Figure 3

CCR7 activation by CCL19 but not CCL21 is increased by anti-CRAM blocking antibody. A. MEC-1 cells were incubated with 10 ng/ml CCL19 (left) or 10 ng/ml CCL21 (right) in the presence of an anti-CRAM antibody or of relevant isotype control for the indicated periods of time. Addition of anti-CRAM antibody increased the phosphorylation of MAPK p44/42. Upper panels show western blot results of phosphorylated or control p44/42, lower panels depict the quantification of five and three independent similar experiments for CCL19 and CCL21, respectively. The intensity of each phosphorylated p44/42 band has been normalised to the corresponding unstimulated control, and the result expressed in function of the time 0 point for isotype control for each experiment.
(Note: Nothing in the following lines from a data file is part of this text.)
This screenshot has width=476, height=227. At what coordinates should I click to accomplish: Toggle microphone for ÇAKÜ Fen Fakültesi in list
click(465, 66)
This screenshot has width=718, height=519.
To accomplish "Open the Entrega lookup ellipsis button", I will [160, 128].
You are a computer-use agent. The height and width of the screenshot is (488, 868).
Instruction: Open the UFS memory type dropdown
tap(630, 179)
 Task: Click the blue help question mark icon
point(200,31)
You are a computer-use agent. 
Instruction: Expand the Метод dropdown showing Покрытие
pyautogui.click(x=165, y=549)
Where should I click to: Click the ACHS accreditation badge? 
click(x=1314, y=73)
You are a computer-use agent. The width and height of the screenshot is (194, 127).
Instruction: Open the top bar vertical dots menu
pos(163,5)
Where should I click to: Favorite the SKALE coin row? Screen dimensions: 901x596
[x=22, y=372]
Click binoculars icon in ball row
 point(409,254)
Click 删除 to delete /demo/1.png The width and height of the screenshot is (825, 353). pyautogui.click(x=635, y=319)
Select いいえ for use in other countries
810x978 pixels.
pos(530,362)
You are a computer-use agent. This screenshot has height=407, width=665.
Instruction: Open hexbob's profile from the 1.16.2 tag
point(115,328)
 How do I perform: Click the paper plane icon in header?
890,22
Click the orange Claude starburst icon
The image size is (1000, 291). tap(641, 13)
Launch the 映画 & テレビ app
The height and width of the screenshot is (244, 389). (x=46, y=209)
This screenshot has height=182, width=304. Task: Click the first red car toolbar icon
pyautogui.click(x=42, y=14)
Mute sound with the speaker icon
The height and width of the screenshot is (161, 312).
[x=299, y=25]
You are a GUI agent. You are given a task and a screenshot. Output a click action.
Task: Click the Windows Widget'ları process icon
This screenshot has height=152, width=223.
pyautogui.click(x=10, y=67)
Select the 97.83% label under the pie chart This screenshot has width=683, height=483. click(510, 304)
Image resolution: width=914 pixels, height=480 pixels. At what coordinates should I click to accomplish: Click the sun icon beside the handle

Mean + SD are depicted, unpaired T-test analysis results in significant p values for 10 and 15 minute incubations with CCL19. No significance was observed with CCL21. B. The potentiation of CCL19 induced response by anti-CRAM antibody was confirmed in a chemotaxis experiment, where MEC-1 cells were stimulated to migrate toward CCL19 either in the presence of antibody against CRAM (light grey) or of corresponding isotype control (dark grey). CRAM antibody induced a significant increase of migration toward CCL19 (unpaired T-test, p = 0.03). No changes were observed for similar experiments with CCL21 (data from 3 independent experiments done in triplicate). C. Schematic illustration of molecular mechanisms explaining the previous results: potentiation of CCL19 induced p44/42 phosphorylation by CRAM blockage.